The air felt like it was sucked out of my lungs for a second as I stared at my father in shock. Two months. No. This was impossible. I couldn’t have slept for two months, could I?
“The doctor said…he said you thought you were sixteen…” my mom started, sounding a little unsure.
“Yeah…” I trailed on.
“Honey, you’re eighteen. Remember your birthday party with all your friends? Derek bought you the diamond earrings and a beautiful necklace and took you to dinner. Remember?”
Derek? Who in the hell was Derek? And what was that crazy talk about me being eighteen?
Two months plus sixteen didn’t equal eighteen! What in the world was going on? Oh God. I felt so tired all of a sudden.

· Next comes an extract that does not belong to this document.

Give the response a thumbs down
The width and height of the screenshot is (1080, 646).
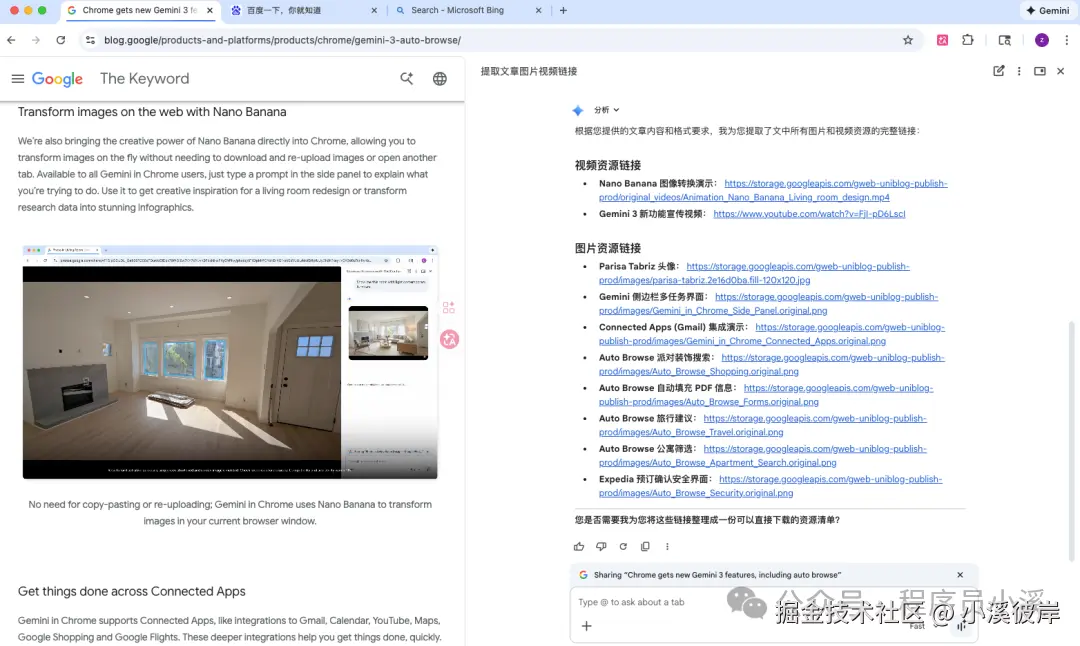600,546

I just wanted to drift into sleep, where nothing mattered and my mind couldn’t play tricks on me.
Oh confusion, I don’t want you in here!
“I’m tired,” I whispered, feeling my eyelids getting too heavy for me to even pretend anymore.
“Oh, of course, honey, we’ll let you sleep. We can talk about it later. I love you so much sweetie.” My mum sniffed.
I closed my eyes and fell back into sleep, finally stopping my brain from overload.